[Supplied records]:
● ● ● ● ●
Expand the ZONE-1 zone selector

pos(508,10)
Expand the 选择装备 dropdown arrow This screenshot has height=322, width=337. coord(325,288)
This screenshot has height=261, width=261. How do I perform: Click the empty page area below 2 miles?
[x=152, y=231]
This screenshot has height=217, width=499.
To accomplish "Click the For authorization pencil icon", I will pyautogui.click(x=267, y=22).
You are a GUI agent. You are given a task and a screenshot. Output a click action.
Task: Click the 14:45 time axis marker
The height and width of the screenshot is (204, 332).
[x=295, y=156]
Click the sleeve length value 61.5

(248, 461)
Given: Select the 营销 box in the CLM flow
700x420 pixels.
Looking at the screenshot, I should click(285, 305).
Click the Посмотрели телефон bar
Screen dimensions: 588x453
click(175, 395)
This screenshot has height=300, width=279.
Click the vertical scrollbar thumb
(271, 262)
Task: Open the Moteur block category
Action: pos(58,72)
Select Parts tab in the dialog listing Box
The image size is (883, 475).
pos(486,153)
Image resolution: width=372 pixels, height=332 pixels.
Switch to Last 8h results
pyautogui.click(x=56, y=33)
● ● ● ● ●
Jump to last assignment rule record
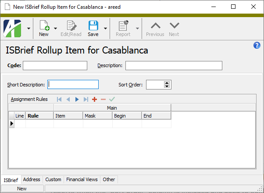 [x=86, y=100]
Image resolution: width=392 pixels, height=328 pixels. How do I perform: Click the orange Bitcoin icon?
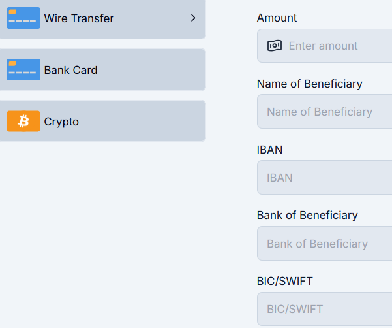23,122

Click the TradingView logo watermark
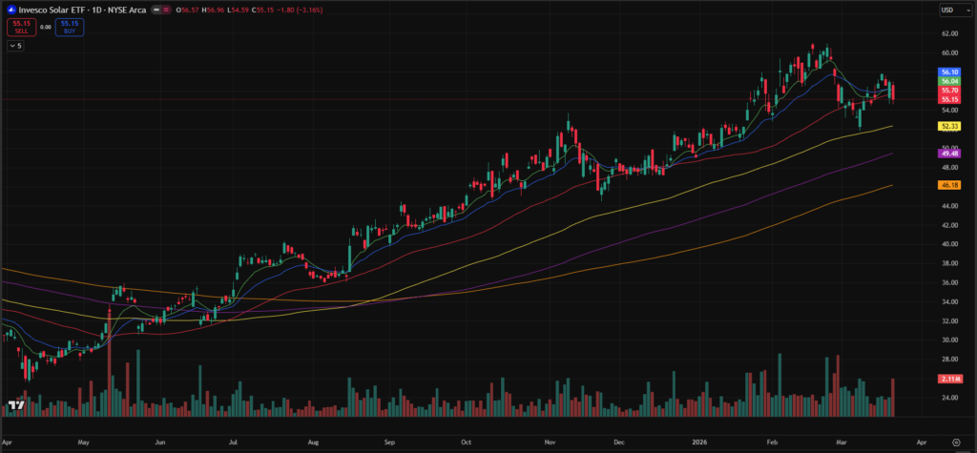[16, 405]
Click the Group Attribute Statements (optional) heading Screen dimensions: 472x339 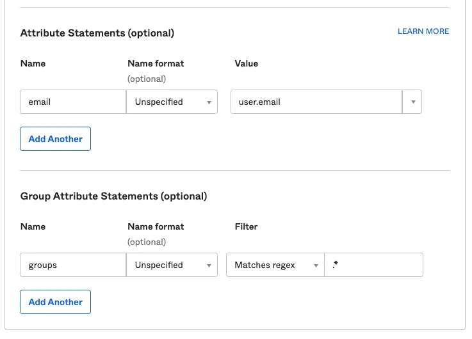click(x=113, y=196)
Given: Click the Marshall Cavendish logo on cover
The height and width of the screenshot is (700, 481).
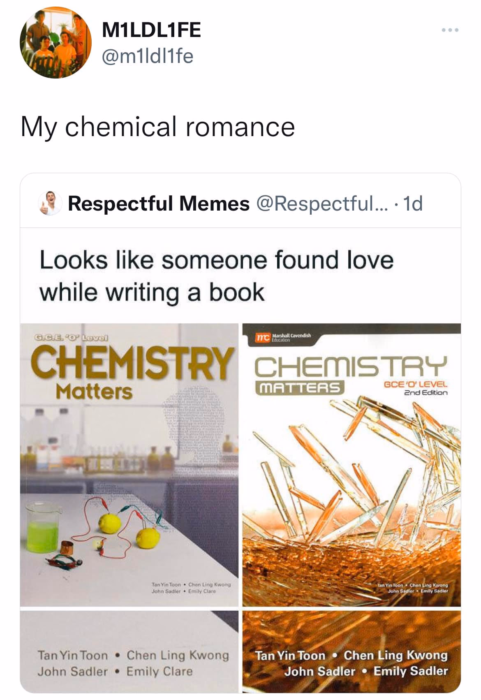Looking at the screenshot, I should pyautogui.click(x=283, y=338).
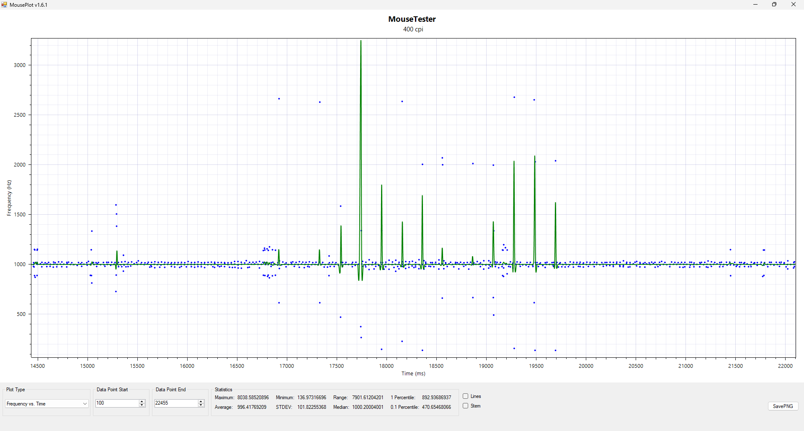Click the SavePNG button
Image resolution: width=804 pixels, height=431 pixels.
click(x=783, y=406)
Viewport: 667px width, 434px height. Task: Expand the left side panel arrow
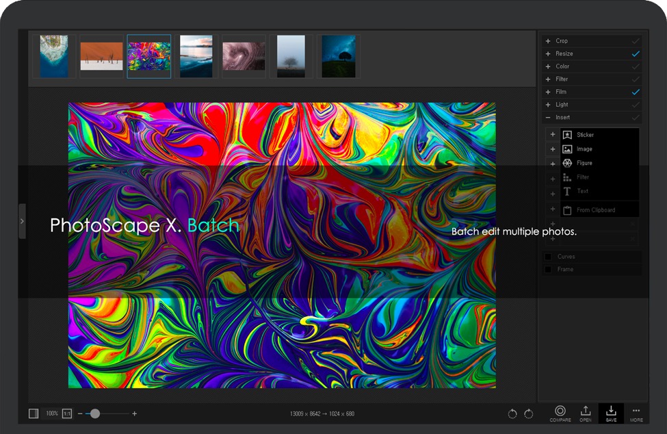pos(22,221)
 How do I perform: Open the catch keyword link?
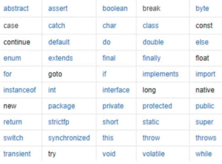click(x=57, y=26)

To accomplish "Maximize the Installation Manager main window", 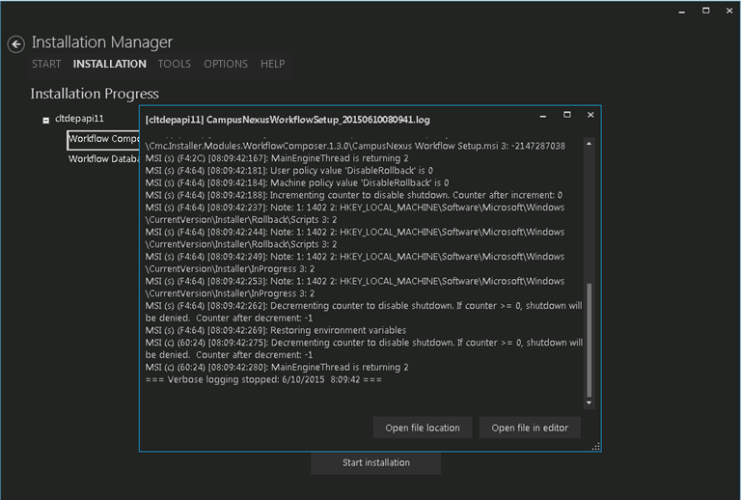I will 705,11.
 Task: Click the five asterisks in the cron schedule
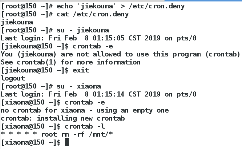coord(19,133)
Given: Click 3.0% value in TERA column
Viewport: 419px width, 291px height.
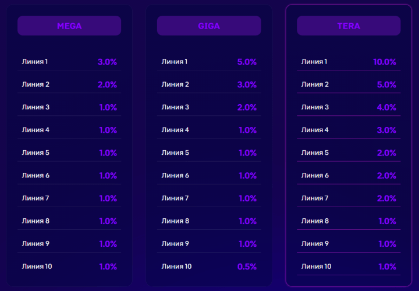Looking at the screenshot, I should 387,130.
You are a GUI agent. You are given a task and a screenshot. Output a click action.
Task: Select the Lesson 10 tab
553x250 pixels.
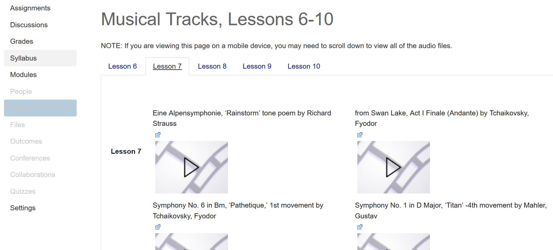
● ● ● ● ●
When you reach the line with "The height and width of the screenshot is (204, 332)." in the records above, start writing out lines exactly, and stop once the line with "This screenshot has height=300, width=279." has been written; include nothing else.

[Response to the task]:
The height and width of the screenshot is (204, 332).
[x=295, y=156]
Click the sleeve length value 61.5

(248, 461)
Given: Select the 营销 box in the CLM flow
700x420 pixels.
Looking at the screenshot, I should click(285, 305).
Click the Посмотрели телефон bar
Screen dimensions: 588x453
click(175, 395)
This screenshot has height=300, width=279.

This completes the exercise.